*Texto da página*.
“Uma secretária bilíngue... revela em seu diário onde está a poética em sua rotina massacrante.”
Em cartaz no Instituto Ling, o
espetáculo solo Diário Secreto de uma Secretária Bilíngue faz parte da segunda
edição do projeto Ponto de Teatro. Em cena, Deborah Finocchiaro (Pois é, Vizinha... e Caio do Céu) nos apresenta Marjori, uma cinquentona que dedicou
mais de 30 anos de sua vida a uma rotina que está prestes a se encerrar, contra
a sua vontade. O palco é um espelho – estamos todos ali, de alguma forma
retratados nas páginas de seu diário, na repetição dos dias, nos sonhos não
realizados, nas expectativas tão distantes da realidade. Nós e Marjori, homens
e mulheres que desperdiçamos o bem mais precioso que nos é dado: o tempo.

*Material fornecido*.

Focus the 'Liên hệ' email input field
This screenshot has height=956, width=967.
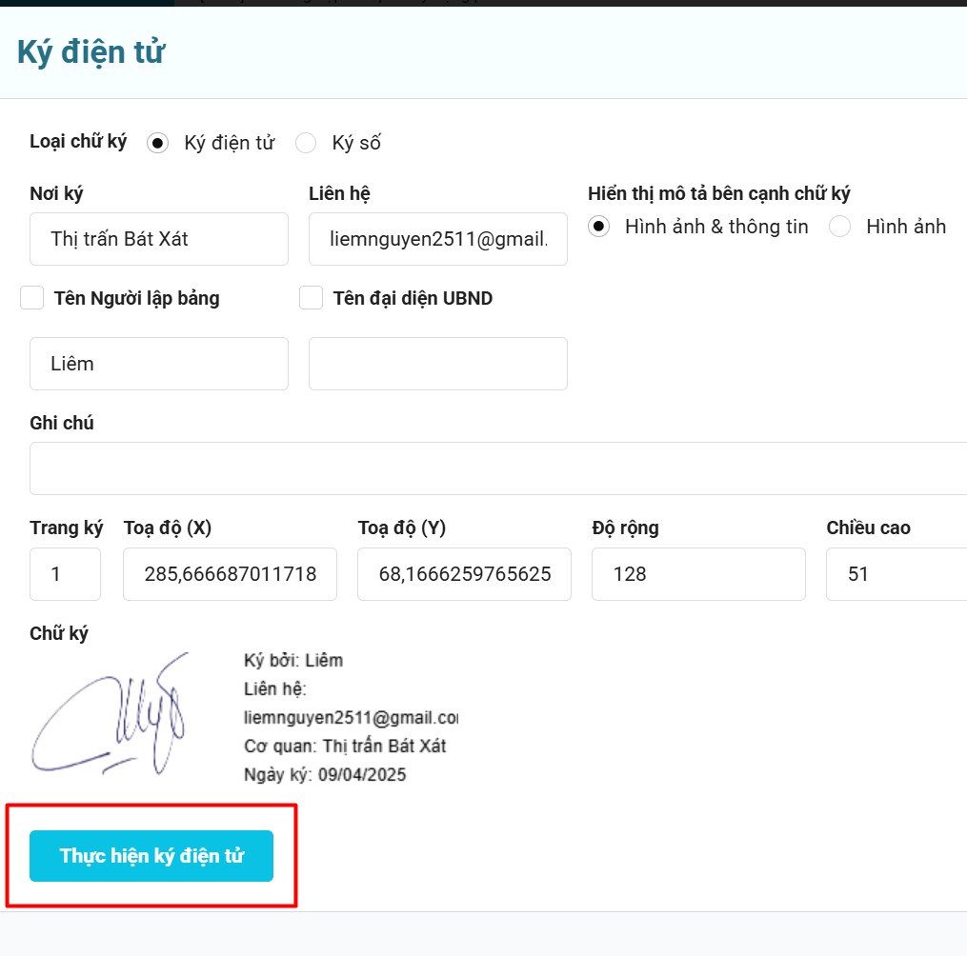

*O que fazer*.
1. Como fica, em forma de lista, o parágrafo do texto da página que começa com “Em cartaz no Instituto Ling”, com seus fatos principais mantidos?
2. Dê continuidade ao texto da página, partindo de onde ele termina.
Não é preciso consultar o material.

*Respostas esperadas*.
1.
- O espetáculo solo Diário Secreto de uma Secretária Bilíngue está em cartaz no Instituto Ling.
- Ele faz parte da segunda edição do projeto Ponto de Teatro.
- Em cena, Deborah Finocchiaro (de Pois é, Vizinha... e Caio do Céu) apresenta Marjori, uma cinquentona que dedicou mais de 30 anos a uma rotina prestes a se encerrar contra a sua vontade.
- O palco é um espelho: todos estão retratados no diário dela, na repetição dos dias, nos sonhos não realizados e nas expectativas distantes da realidade.
- Assim como Marjori, homens e mulheres desperdiçam o bem mais precioso que lhes é dado: o tempo.

2.
Vinicius Piedade e Deborah- que dividem
tanto a dramaturgia quanto a codireção da peça baseada em texto original do
paulista- optam por uma encenação tragicômica. Questões do universo feminino
decorrentes da passagem do tempo – como a menopausa e a solidão – são abordadas
de forma engraçada e premente. A excelente caracterização da personagem aliada
à criação do figurino de Rafael Silva, responsável também pelo cenário, facilitam
o mergulho no universo ficcional. Destaque merecido para a pipoqueira vermelha
“vintage”, que rouba a cena ao ser
acionada despertando os sentidos dos apaixonados por pipoca, assim como eu. Frustrando
minha expectativa, o objeto cênico-título – o diário secreto – recebe pouco ou nenhum destaque na narrativa.
A peça propõe importantes
reflexões abordando questões que passam pelas necessidades básicas do ser
humano como segurança, valorização e estabilidade. Despertando na personagem o
desejo de controlar pessoas e situações negando o inegável: a impermanência. A
gravidade desse conflito não me despertou riso, diferente de outros
espectadores. Fiquei me perguntando se isso seria uma questão pessoal ou do
espetáculo? Afinal, comédias permitem reflexões profundas? (Ou seria esse um grande paradigma?)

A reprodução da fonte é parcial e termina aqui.